Database hosting presents another challenge when you start scaling out your web applications with load balancers. Each node requires access to the database, but where do you place the database server? Unlike in part 1 and part 2 of this series, where the database server was hosted on the same computer as the web application, we need to decouple the database server and place it onto its own hardware. It will no longer be practical to host your database on all web servers in the cluster.
To learn how to build a standalone web server, follow the instruction in Deploy an Apache web server on CentOS 6
Load Balancer
The two most popular software balancers today are HAProxy and Nginx; the former is a full-time balancer while the latter is a very popular web server. Although they both work well, it’s doubtful you will see them used in large enterprise environments. In those location, it is more likely you will see advanced load balancing appliances by Citrix and F5. Both vendors provide solutions that scale well to meet traffic demands and provide advanced feature sets.
Using Nginx
Details on how to configure Nginx web application load balancing on CentOS 6 can be found in Load Balancing Web Servers with Nginx on CentOS 6
Database Server
A default MySQL Server 5 installation on a CentOS 6 with SELinux enabled (absolutely recommended) blocks all remote query requests, regardless of user privileges.
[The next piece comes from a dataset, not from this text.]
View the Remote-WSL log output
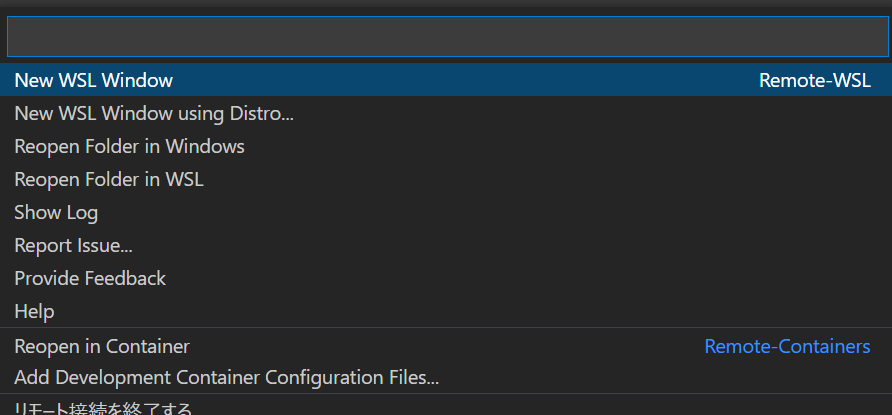This screenshot has width=892, height=415. coord(56,213)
With the introduction of a standalone database server, we need to both allow remote queries into the database server and grant access to the application’s database account from all frontend web server nodes in the load balance cluster.
Enable SELinux Policy
- Log onto the database server with an account that has administrative rights.
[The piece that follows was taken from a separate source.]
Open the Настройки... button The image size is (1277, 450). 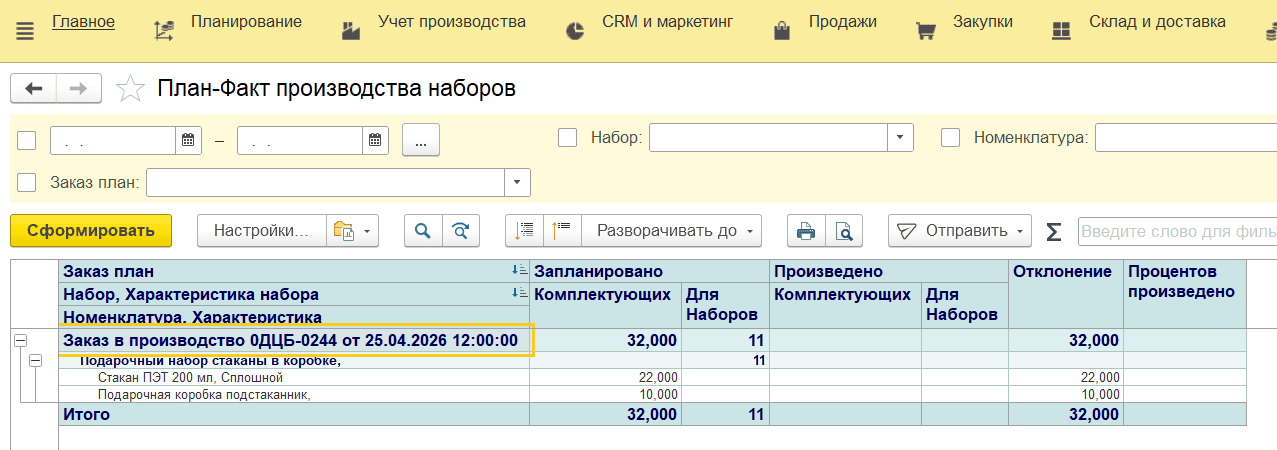tap(262, 231)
- The the following command to enable the allow_user_mysql_connect policy. The -P switch makes the policy persistent, which means the setting will survive a reboot. Without it, the change is only temporary.
setsebool -P allow_user_mysql_connect on
- Because it’s being made persistent, the policy change may take 10-20 seconds to apply.
Database User Account Remote Access
For each frontend web server querying the database server, a separate MySQL account should exist, for security reasons. You could have one account which allows access to any host or an account allowed access from hosts on a specific subnet; however, the best practice is to explicitly allow only those servers who actually need to query the database. For this reason, we’re creating a account for each web server to mimimize the risk of a query from an unauthorized server.
- Log onto the database server.
- Log into MySQL with an account that has administrative privileges.
- Create an application account for node 1 for the application’s database.
CREATE USER 'mywpsite_service'@'web01.serverlab.intra' IDENTIFIED BY '2qrYzFrxcXctsHq66erd9NYBuwq4enbX';
- Create an application account for node 2 for the application’s database.
CREATE USER 'mywpsite_service'@'web02.serverlab.intra' IDENTIFIED BY '2qrYzFrxcXctsHq66erd9NYBuwq4enbX';
- Grant permissions to the first account.
GRANT SELECT,INSERT,UPDATE,DELETE,INDEX,CREATE ON MyWPSite.* TO 'mywpsite_service'@'web01.serverlab.intra';
- Grant permissions to the second account.
GRANT SELECT,INSERT,UPDATE,DELETE,INDEX,CREATE ON MyWPSite.* TO 'mywpsite_service'@'web02.serverlab.intra';
- Flush the existing privileges to load our changes.
FLUSH PRIVILEGES;
Conclusion
Scaling your application out from a single server to multiple server adds new challenges that you will need to overcome. A lot more though needs to be put into how secure your servers, who can access the services, how access is granted to the services, and how do you keep your content update across all web servers.